Por: Charles Spurgeon
¡Cuán dulces son a mi paladar tus palabras! ¡Son más dulces que la miel a mi boca! SALMOS 119:103
Los mejores de nosotros necesitan instrucción. No es sabio que la gente cristiana esté tan ocupada con la obra de Cristo que no puedan escuchar las palabras de Cristo. Debemos alimentarnos o no podremos alimentar a otros. La sinagoga no debe estar desierta si es una sinagoga en la que Cristo está presente. Y, a veces, cuando el Maestro está presente, qué poder hay en la palabra: no es la elocuencia del predicador, ni la fluidez del lenguaje, ni lo novedoso de la idea.
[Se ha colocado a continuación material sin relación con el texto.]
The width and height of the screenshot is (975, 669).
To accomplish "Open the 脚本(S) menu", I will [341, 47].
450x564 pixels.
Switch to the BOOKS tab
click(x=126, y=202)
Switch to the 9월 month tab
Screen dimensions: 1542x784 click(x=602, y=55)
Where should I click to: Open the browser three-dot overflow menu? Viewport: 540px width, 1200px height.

Hay una influencia secreta, una influencia tranquila que entra en el alma y la somete a la majestad del amor divino. Uno siente la energía vital de la Palabra divina, y no es la palabra del hombre para ti sino la voz de Dios que te despierta y que suena en las recámaras de tu espíritu y hace que todo su ser viva delante de sus ojos. En tales ocasiones el sermón es como el maná del cielo o como el pan y el vino con los que Melquisedec recibió a Abraham, tú te alegras y te fortaleces y te marchas renovado.